Abstract: Low reproducibility rates within life science research undermine cumulative knowledge production and contribute to both delays and costs of therapeutic drug development. An analysis of past studies indicates that the cumulative (total) prevalence of irreproducible preclinical research exceeds 50%, resulting in approximately US$28,000,000,000 (US$28B)/year spent on preclinical research that is not reproducible—in the United States alone. We outline a framework for solutions and a plan for long-term improvements in reproducibility rates that will help to accelerate the discovery of life-saving therapies and cures.
From the introduction:
Much has been written about the alarming number of preclinical studies that were later found to be irreproducible [1,2]. Flawed preclinical studies create false hope for patients waiting for lifesaving cures; moreover, they point to systemic and costly inefficiencies in the way preclinical studies are designed, conducted, and reported. Because replication and cumulative knowledge production are cornerstones of the scientific process, these widespread accounts are scientifically troubling.
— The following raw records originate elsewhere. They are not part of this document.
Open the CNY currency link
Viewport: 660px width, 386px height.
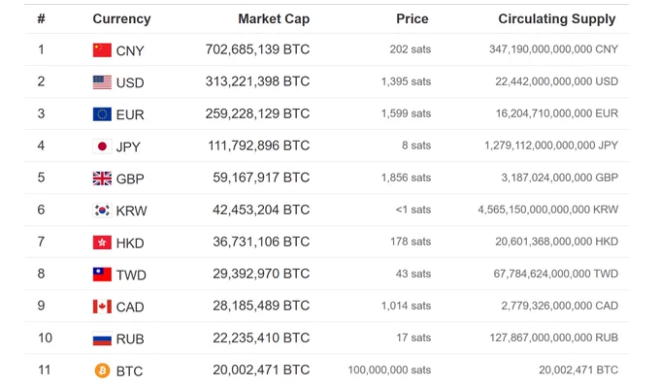pos(130,50)
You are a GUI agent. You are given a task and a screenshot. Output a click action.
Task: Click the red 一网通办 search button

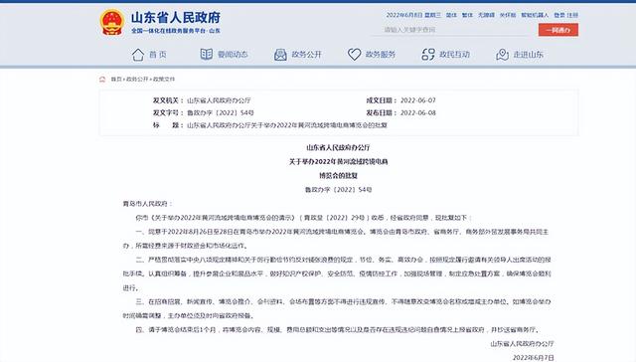point(558,30)
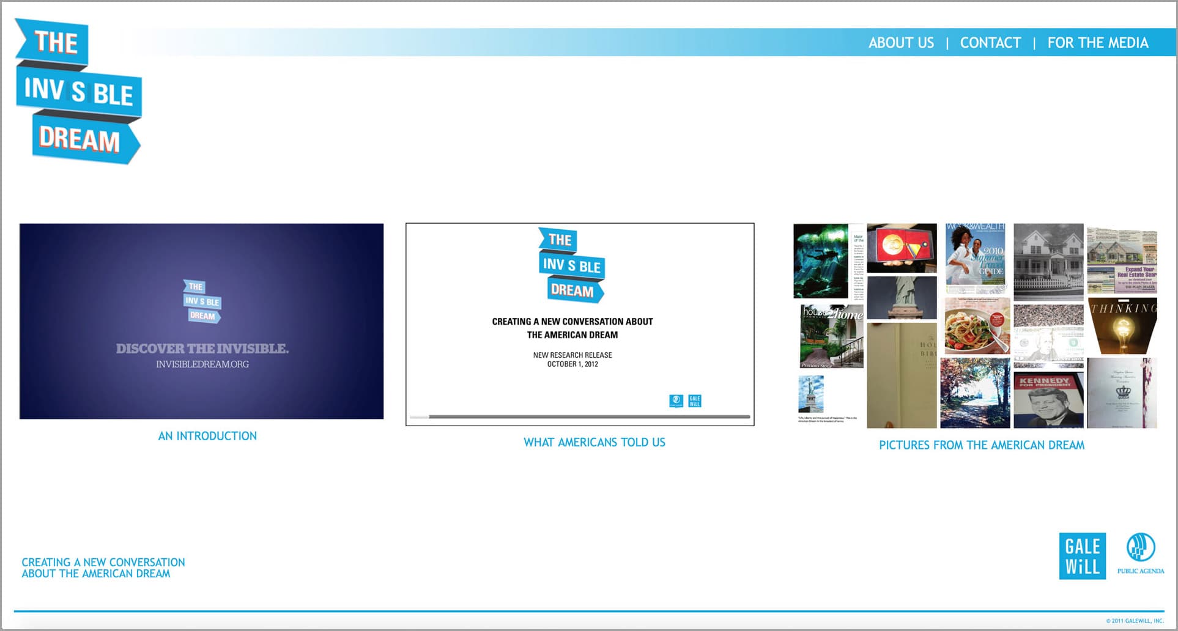Select the underwater diver picture
This screenshot has height=631, width=1178.
tap(820, 260)
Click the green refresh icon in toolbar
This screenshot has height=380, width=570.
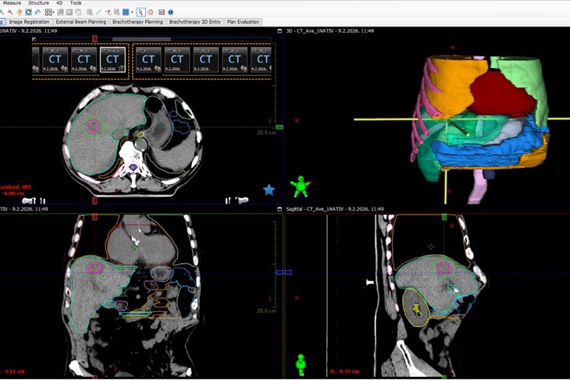(x=29, y=12)
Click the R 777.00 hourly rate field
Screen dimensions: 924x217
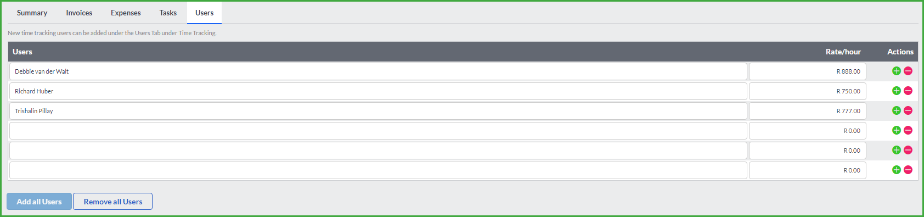coord(808,111)
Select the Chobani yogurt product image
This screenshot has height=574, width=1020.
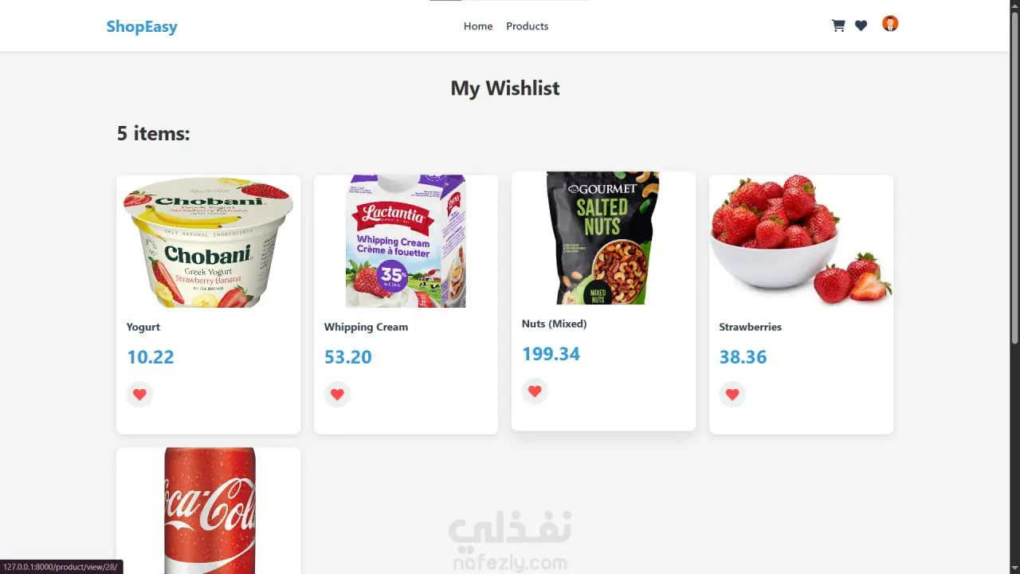pos(209,242)
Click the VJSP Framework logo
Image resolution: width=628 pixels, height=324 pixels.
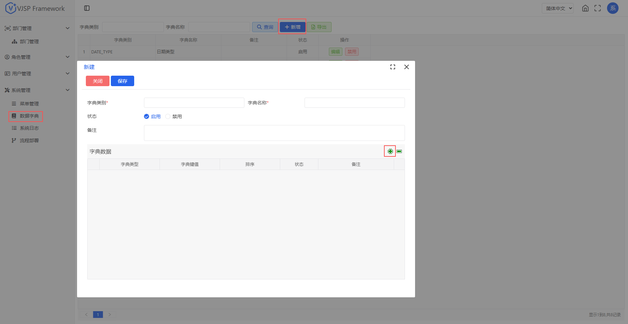[x=35, y=8]
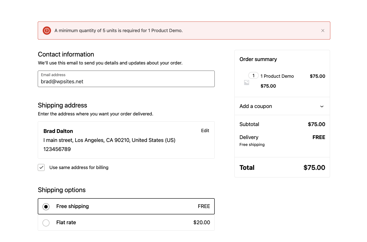Screen dimensions: 367x242
Task: Click the Total $75.00 amount
Action: pos(314,167)
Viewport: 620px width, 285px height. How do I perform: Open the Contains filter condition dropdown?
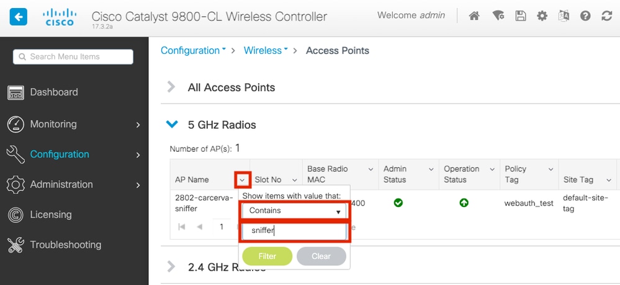295,211
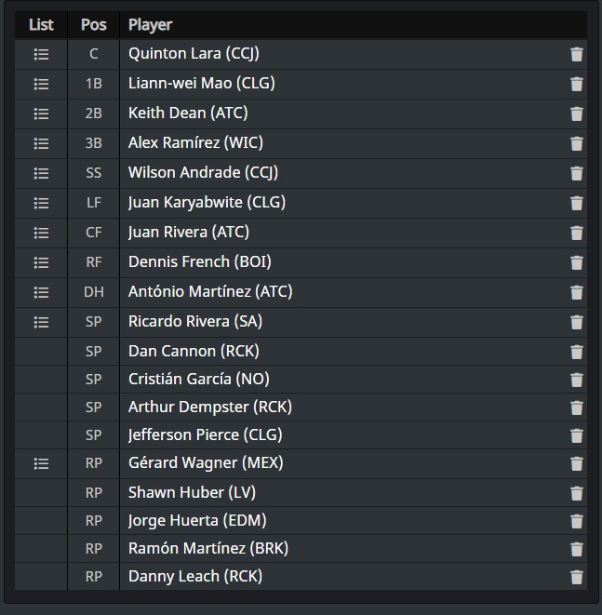602x615 pixels.
Task: Click list icon in Gérard Wagner row
Action: [41, 464]
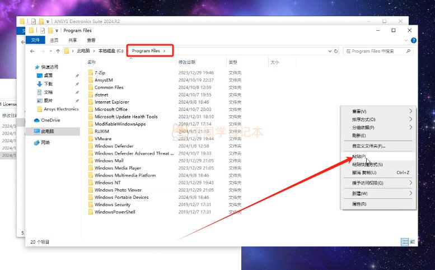The width and height of the screenshot is (435, 270).
Task: Sort by the 修改日期 column header
Action: tap(187, 62)
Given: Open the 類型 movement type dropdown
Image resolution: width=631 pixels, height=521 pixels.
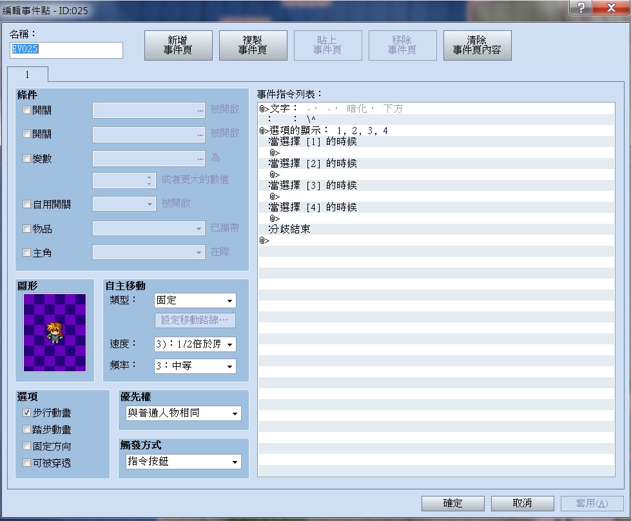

Such concerns are further complicated by questions about the effectiveness of the peer review process itself [3], as well as the rapid growth of postpublication peer review (e.g., PubMed Commons, PubPeer), data sharing, and open access publishing that accelerate the identification of irreproducible studies [4]. Indeed, there are many different perspectives on the size of this problem, and published estimates of irreproducibility range from 51% [5] to 89% [6] (Fig 1). Our primary goal here is not to pinpoint the exact irreproducibility rate, but rather to identify root causes of the problem, estimate the direct costs of irreproducible research, and to develop a framework to address the highest priorities. Based on examples from within life sciences, application of economic theory, and reviewing lessons learned from other industries, we conclude that community-developed best practices and standards must play a central role in improving reproducibility going forward. ...

1 comment:

SethTS said...

Just spotted this cite from Noahpinion:

Authors "raise an eyebrow" at the 300+ factors alleged (cumulatively by many researchers) to contribute to stock returns. Apparently influenced, possibly inspired, by medical reproducibility questions.